PROBLEM: Rescale a stretch of the material below, beginning at the line that has "the three-seat sofa" and stopping after the line that has "[x=429, y=218]". Reproduce only those lines, word for word, but multiply each click coordinate in the answers by 2.6 and round to whole numbers, halves going up, while every other number stays as it is.

INPUT MATERIAL:
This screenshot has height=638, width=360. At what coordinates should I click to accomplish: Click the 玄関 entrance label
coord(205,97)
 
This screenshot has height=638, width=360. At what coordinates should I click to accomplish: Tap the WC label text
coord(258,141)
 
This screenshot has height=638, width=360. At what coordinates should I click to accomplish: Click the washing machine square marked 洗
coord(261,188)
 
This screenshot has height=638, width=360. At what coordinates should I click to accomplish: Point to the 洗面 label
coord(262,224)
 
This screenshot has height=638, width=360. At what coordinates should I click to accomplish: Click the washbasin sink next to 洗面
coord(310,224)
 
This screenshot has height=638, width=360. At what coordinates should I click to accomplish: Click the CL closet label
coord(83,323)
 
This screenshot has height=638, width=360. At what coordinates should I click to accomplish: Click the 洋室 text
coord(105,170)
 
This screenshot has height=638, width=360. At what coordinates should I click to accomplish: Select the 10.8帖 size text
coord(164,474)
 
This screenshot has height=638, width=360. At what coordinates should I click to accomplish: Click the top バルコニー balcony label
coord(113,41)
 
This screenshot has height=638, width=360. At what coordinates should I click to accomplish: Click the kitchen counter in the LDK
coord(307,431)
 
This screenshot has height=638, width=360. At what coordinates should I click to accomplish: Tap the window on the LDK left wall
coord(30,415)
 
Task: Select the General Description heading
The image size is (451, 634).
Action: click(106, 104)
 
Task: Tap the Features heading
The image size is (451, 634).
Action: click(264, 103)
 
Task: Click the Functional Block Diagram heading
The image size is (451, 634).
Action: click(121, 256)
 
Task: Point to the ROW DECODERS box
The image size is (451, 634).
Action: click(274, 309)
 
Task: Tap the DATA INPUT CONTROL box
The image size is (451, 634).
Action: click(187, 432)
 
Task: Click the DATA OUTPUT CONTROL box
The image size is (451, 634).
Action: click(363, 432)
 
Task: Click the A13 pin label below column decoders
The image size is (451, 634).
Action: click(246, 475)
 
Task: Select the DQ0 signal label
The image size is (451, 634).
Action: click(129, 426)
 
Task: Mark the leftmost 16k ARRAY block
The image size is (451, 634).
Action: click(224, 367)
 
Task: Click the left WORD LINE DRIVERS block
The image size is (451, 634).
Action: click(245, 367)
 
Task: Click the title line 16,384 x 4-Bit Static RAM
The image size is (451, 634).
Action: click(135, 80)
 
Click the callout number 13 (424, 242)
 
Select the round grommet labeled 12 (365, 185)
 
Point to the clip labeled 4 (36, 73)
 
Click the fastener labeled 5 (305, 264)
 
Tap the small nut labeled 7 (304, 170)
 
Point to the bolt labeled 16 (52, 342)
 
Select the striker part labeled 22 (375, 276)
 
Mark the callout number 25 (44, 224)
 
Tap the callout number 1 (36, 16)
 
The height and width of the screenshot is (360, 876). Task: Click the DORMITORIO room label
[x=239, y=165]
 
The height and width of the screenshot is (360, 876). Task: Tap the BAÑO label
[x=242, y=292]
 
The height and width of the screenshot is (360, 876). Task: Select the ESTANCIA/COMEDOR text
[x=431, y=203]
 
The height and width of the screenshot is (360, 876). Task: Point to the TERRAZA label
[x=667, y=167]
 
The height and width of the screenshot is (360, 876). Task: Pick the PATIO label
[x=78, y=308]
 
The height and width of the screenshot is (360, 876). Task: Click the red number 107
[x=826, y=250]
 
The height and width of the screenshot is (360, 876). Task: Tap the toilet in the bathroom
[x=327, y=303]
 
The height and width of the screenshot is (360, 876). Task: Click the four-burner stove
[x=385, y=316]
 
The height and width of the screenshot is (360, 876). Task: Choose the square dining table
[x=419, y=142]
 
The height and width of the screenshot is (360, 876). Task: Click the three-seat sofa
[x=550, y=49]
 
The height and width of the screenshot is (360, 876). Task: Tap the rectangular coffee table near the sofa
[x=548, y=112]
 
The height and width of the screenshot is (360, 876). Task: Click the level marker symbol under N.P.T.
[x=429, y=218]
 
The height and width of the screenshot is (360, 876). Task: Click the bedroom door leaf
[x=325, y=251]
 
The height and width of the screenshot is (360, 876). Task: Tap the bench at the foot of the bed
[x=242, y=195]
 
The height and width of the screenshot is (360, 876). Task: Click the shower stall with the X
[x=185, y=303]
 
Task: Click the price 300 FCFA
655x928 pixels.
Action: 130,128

TASK ANSWER:
The height and width of the screenshot is (360, 876). Task: Click the three-seat sofa
[x=1430, y=127]
 
The height and width of the screenshot is (360, 876). Task: Tap the rectangular coffee table near the sofa
[x=1425, y=291]
 
The height and width of the screenshot is (360, 876). Task: Click the level marker symbol under N.P.T.
[x=1115, y=567]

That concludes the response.